D’altra parte però, le misure approvate dal parlamento hanno il merito di “sostenere in una misura proporzionalmente maggiore i media locali e di piccole-medie dimensioni, assicurando un’attenzione alle particolarità regionali e linguistiche del Paese, ma contribuendo anche a mantenere una certa pluralità politica e culturale nel panorama mediatico”. La risoluzione comunista ricorda infatti che il pacchetto in votazione “potenzia infatti in modo apprezzabile il sostegno alla stampa associativa, di cui beneficiano anche realtà politiche, sindacali e culturali che propongono un’analisi originale, autonoma e talvolta persino di classe della realtà elvetica”. Tra le testate che beneficeranno di un maggior sostegno figurano infatti anche giornali di partito, riviste sindacali come Area (edita da UNIA) e pubblicazioni associative come Unsere Welt (curata dal Movimento svizzero per la pace).

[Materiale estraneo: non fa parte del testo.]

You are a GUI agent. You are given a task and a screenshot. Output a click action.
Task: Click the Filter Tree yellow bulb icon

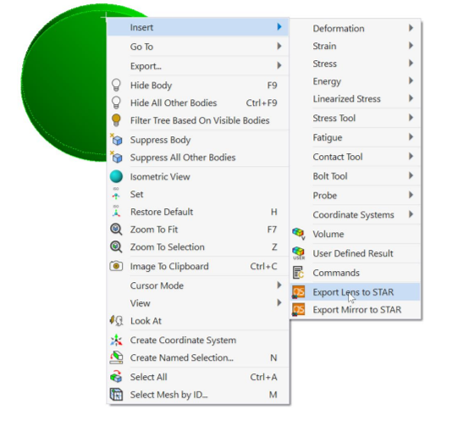point(116,120)
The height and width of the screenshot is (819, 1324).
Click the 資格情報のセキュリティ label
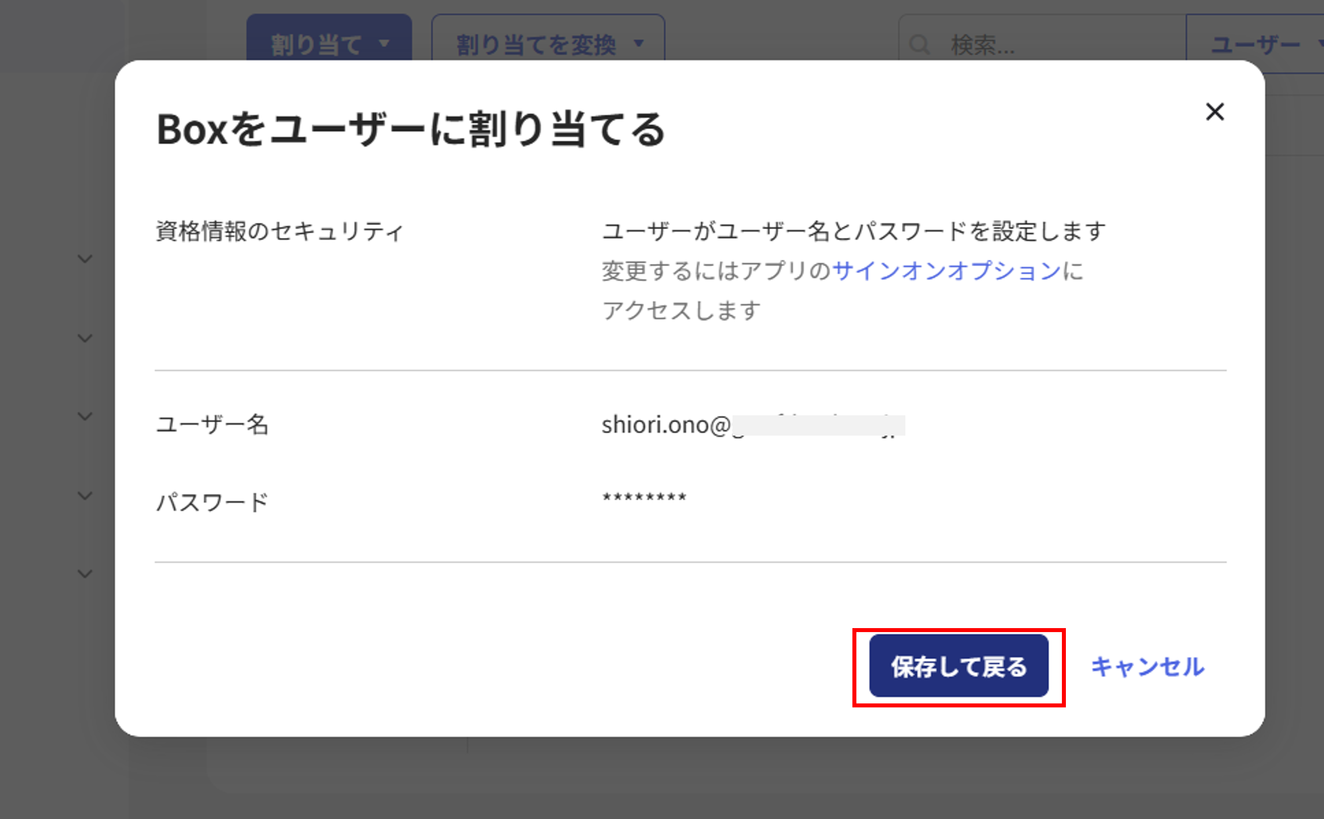(x=280, y=232)
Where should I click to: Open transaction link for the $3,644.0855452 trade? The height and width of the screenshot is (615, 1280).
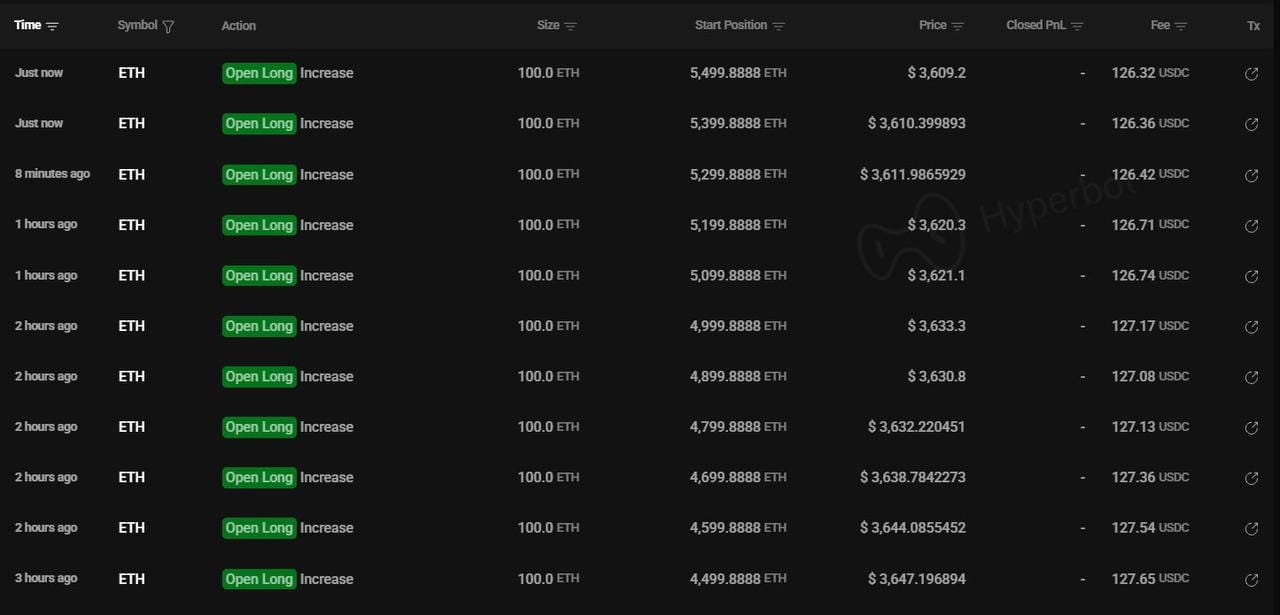pyautogui.click(x=1251, y=529)
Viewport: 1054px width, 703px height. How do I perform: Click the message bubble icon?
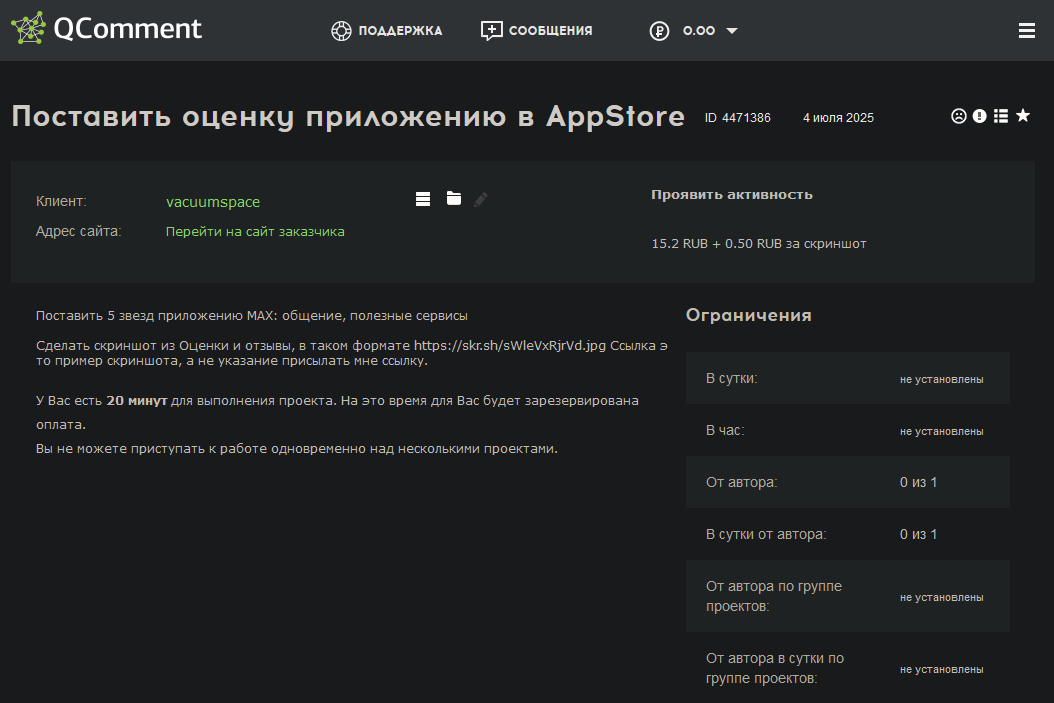pyautogui.click(x=491, y=31)
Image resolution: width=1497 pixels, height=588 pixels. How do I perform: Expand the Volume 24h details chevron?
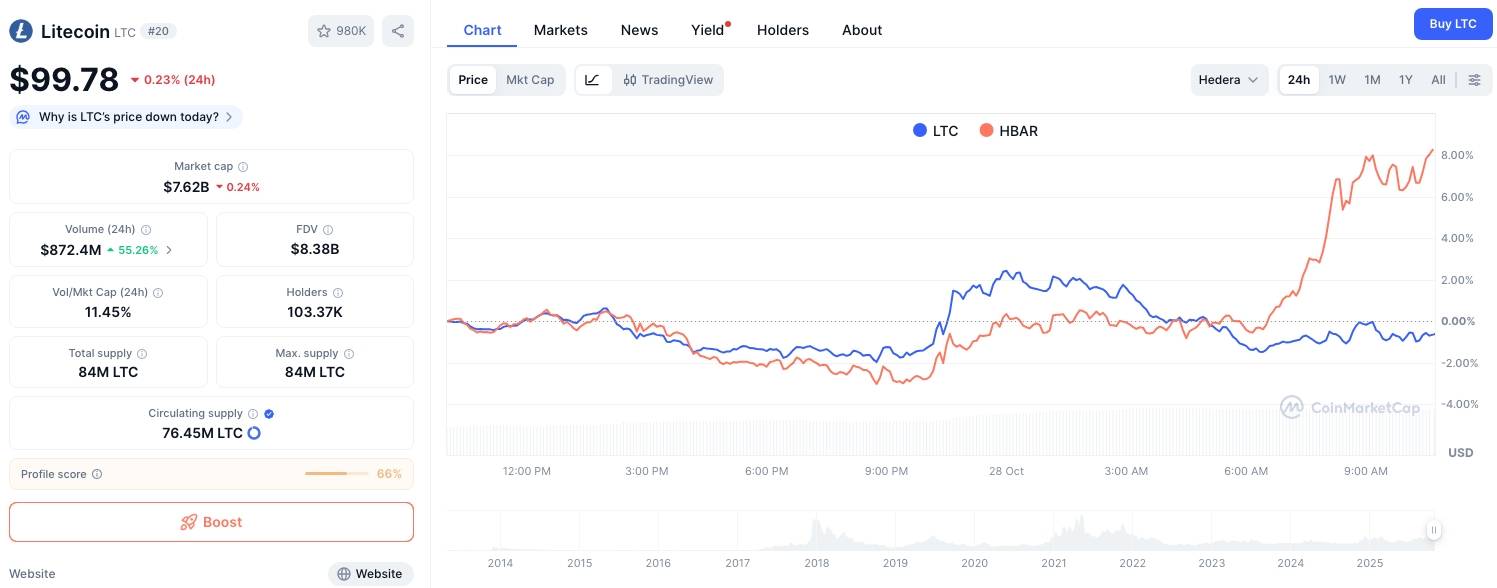pyautogui.click(x=170, y=250)
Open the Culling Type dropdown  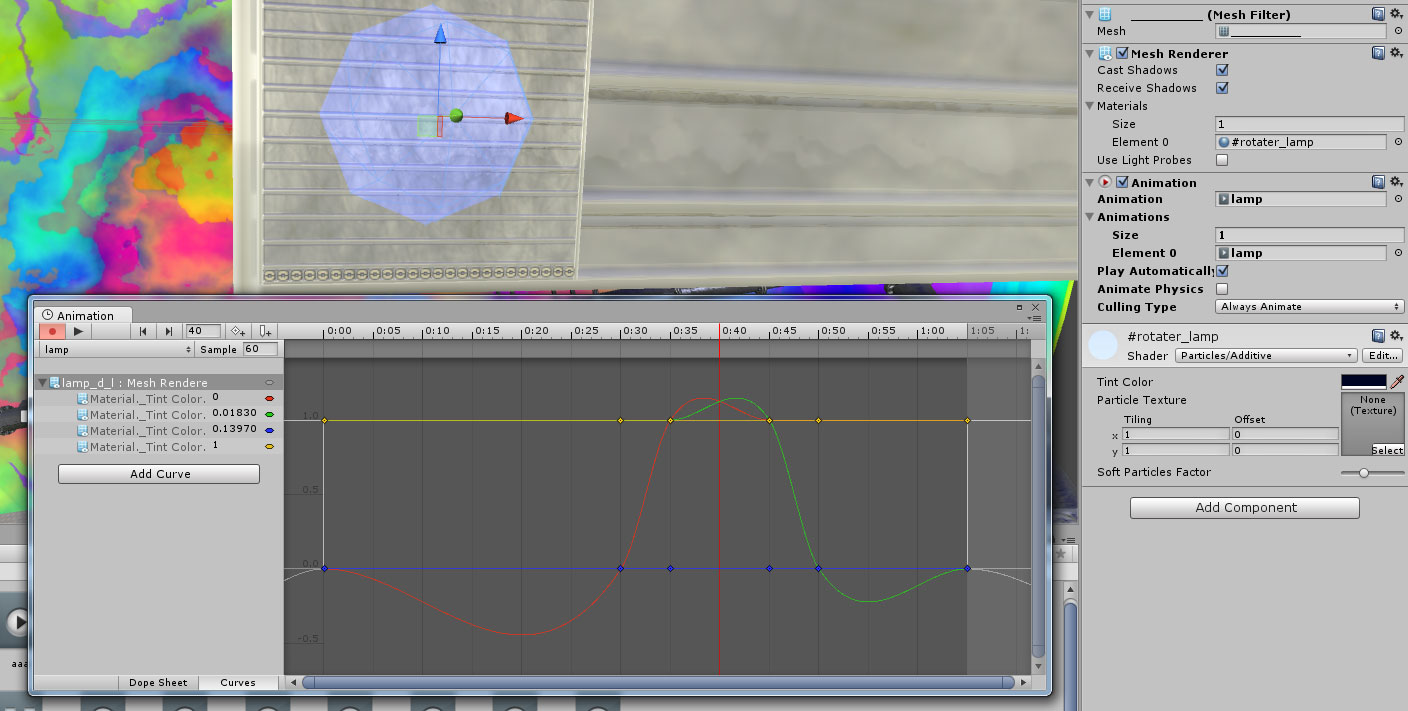[1309, 307]
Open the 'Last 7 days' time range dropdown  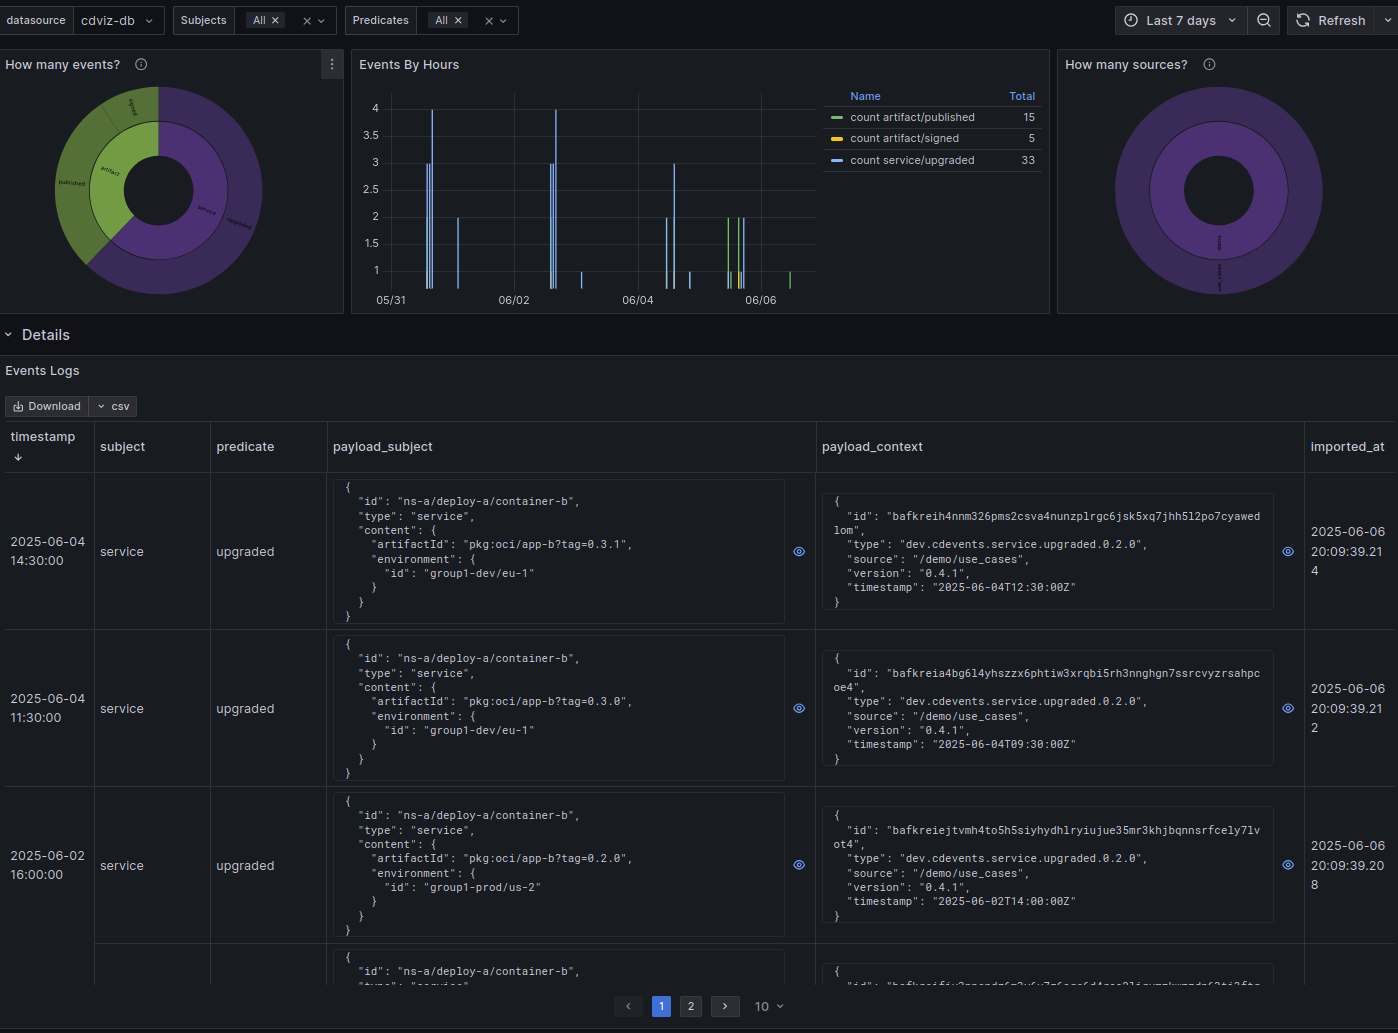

Sì al pacchetto di aiuti, ma pronte le proposte per vincolare gli editori
Il Comitato centrale del PC, “cosciente dei limiti e delle criticità” del pacchetto, “ma altrettanto cosciente della necessità di ampliare il finanziamento pubblico alle piccole testate”, ha dunque espresso un parere favorevole, indicando di votare SÌ al pacchetto di aiuti. Non mancano però le proposte per intervenire in modo da migliorarne l’equilibrio: oltre all’auspicio che le autorità federali si impegnino per esigere la conclusione di un CCL nel settore e che vengano introdotte delle specifiche clausole che impediscano agli editori di intascare fondi pubblici per ingrassare i propri azionisti, il PC si concentra in particolare sulla necessità di un maggior controllo sull’operato della stampa. In questo senso, viene ricordata la mozione comunista recentemente depositata nel Gran Consiglio ticinese per garantire lo svolgimento di regolari analisi sul pluralismo mediatico: sulla base del modello italiano, che dispone di un’Autorità per le garanzie nelle comunicazioni (AGCOM), l’atto parlamentare presentato da Lea Ferrari e Massimiliano Ay chiede di “dare mandato all’Osservatorio europeo di giornalismo di effettuare con scadenza annuale un monitoraggio televisivo, radiofonico e delle testate giornalistiche cartacee e online” che contenga “la rappresentazione mediatica quantificata e comparata di tutti partiti politici durante l’arco di un anno”. In tal modo, secondo la deputazione comunista, si potrà verificare quale sia l’effettivo operato della stampa e segnalare eventuali abusi che privilegiano alcuni partiti ed opinioni a discapito di altri.